According to the financial network, GM is the latest automaker to strike such an agreement with Hertz, following Tesla and Polestar, a Volvo-backed electric vehicle startup. Those agreements were for 100,000 and 65,000 vehicles, respectively, making GM’s deal the largest of the three.
“Our work with Hertz is a huge step forward for emissions reduction and EV adoption that will help create thousands of new EV customers for GM,” said CEO Mary Barra in a statement.
CNBC says Hertz has made increasing its fleet of electric vehicles a priority following its emergence from bankruptcy less than a year ago. The debt-laden company was an early victim of the coronavirus pandemic but has since recovered amid surging demand in travel and supply chain issues. The problems have resulted in lower inventories but higher profits for rental car fleets.

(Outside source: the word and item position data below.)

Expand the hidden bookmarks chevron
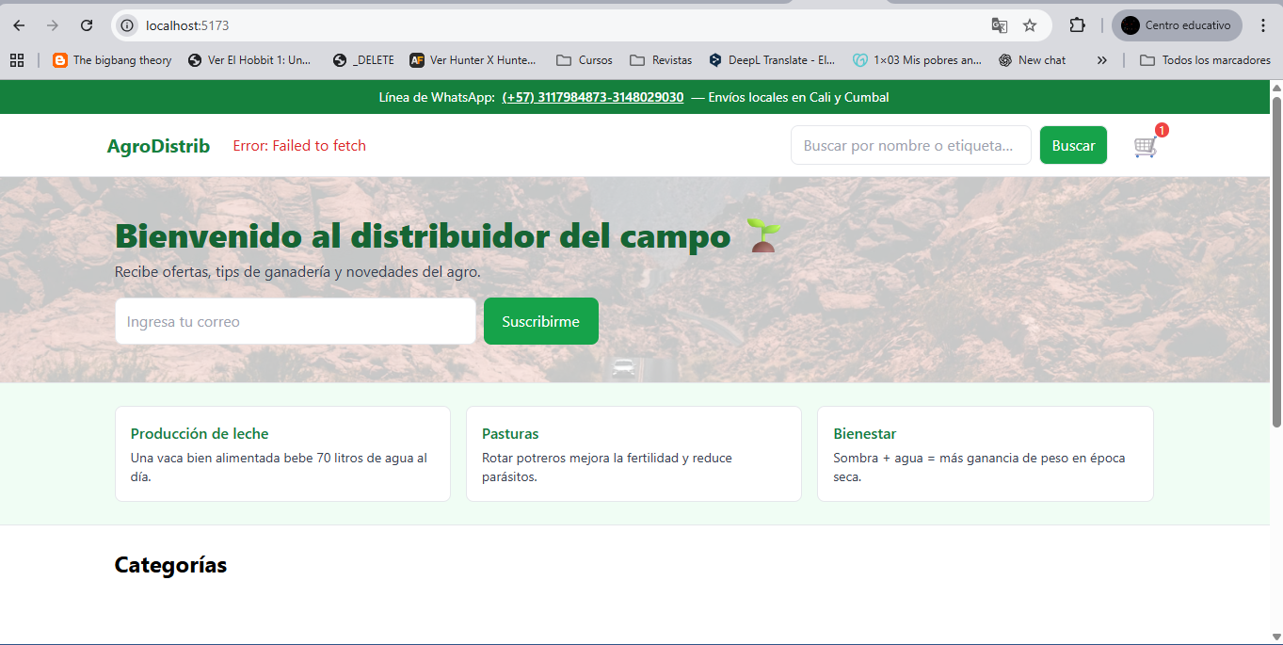Image resolution: width=1283 pixels, height=645 pixels. [x=1102, y=60]
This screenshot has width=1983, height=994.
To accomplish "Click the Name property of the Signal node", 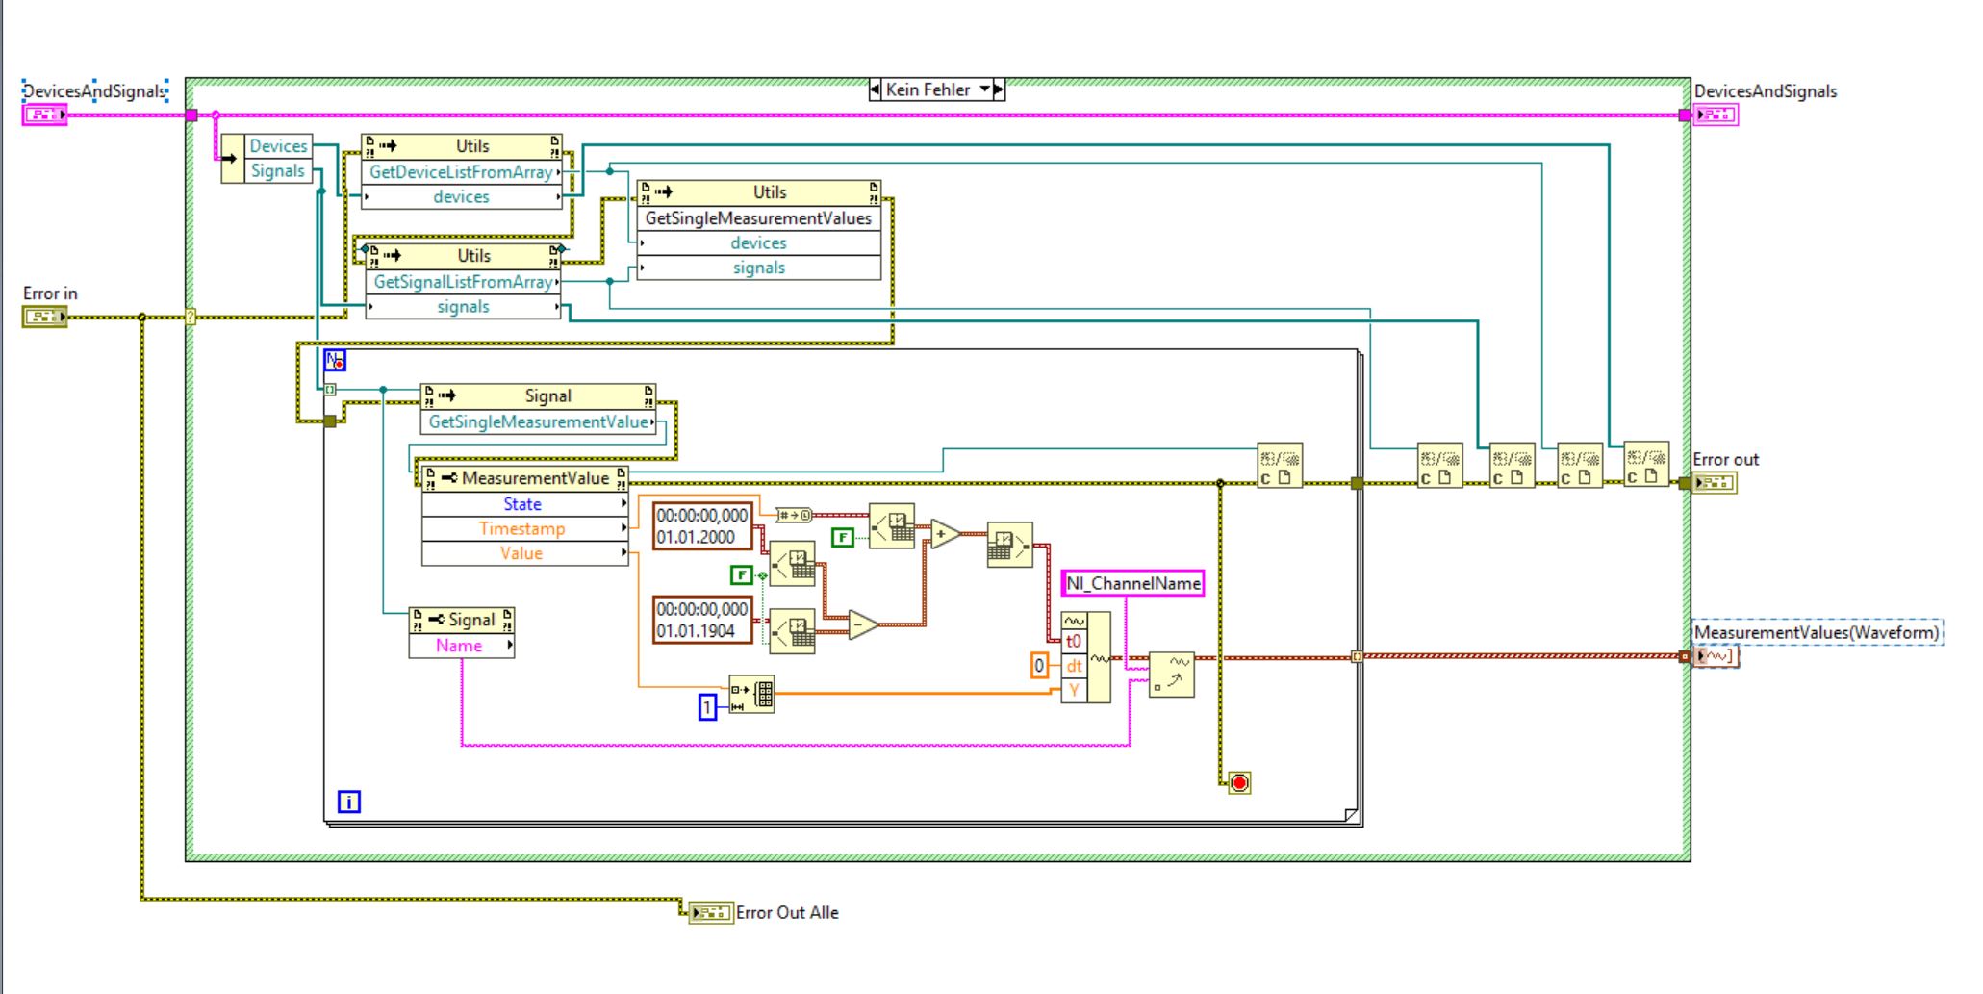I will (x=459, y=646).
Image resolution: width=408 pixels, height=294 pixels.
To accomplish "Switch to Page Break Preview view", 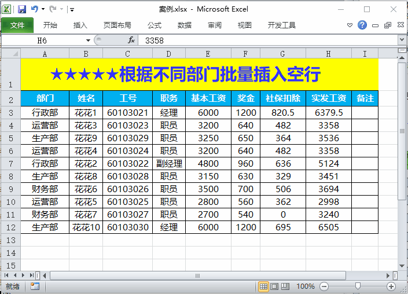I will coord(285,286).
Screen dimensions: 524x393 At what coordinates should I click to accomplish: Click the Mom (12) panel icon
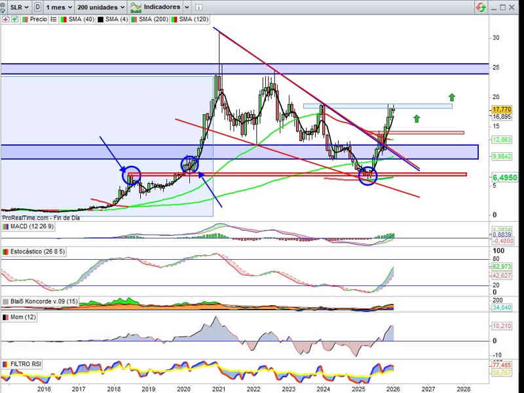(6, 318)
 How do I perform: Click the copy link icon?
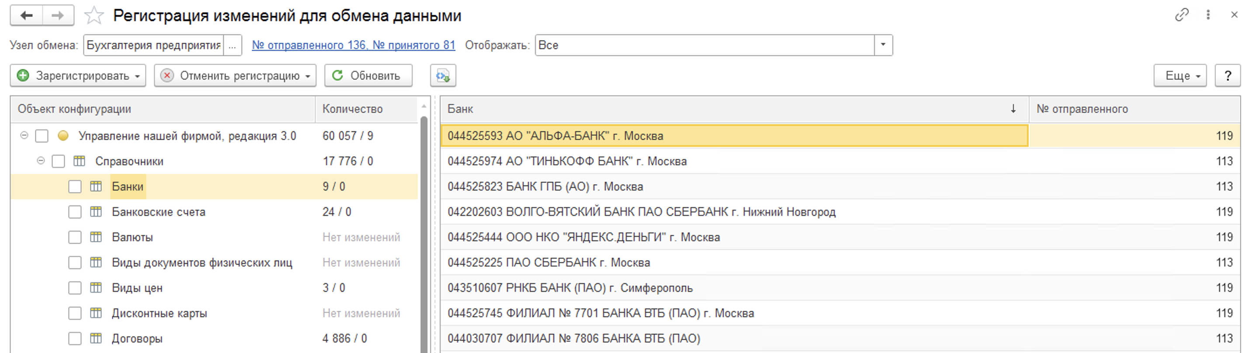(1182, 15)
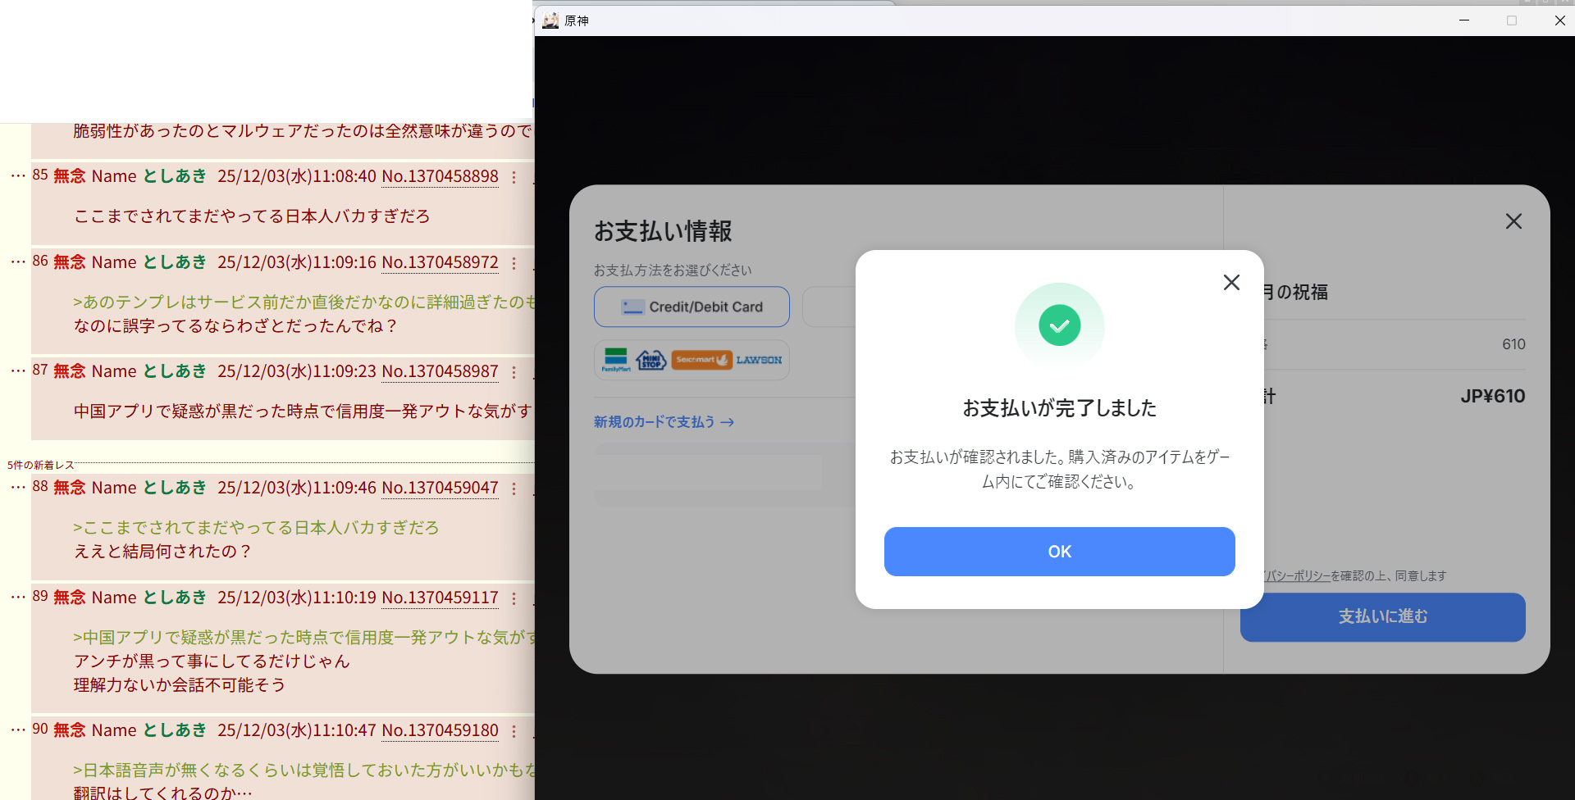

The companies declined to release financial details of the deal, according to the network. Steve Carlisle, GM’s president of North America, said the company plans to sell the EVs around “retail margin” rather than discounted fleet sales.
“It is good business,” Carlisle told reporters during a call, according to CNBC.
Shares of GM and Hertz were relatively unimpacted by the announcement, the network noted. Both were down midday Tuesday amid a broader market decline.
According to CNBC, Investors have traditionally frowned upon automakers when they sell large numbers of vehicles to daily rental fleets because cars and trucks sold to rental companies are usually sold at a discount, with such deals used to reduce bloating inventories and increase their total vehicle deliveries. However, shareholders and analysts have responded favorably to automakers such as Tesla selling EVs to Hertz, viewing the move as a sign that battery-electric cars were going more mainstream.
Hertz aims to have a quarter of its fleet be electric by the end of 2024, while GM has announced plans to offer only electric vehicles by 2035.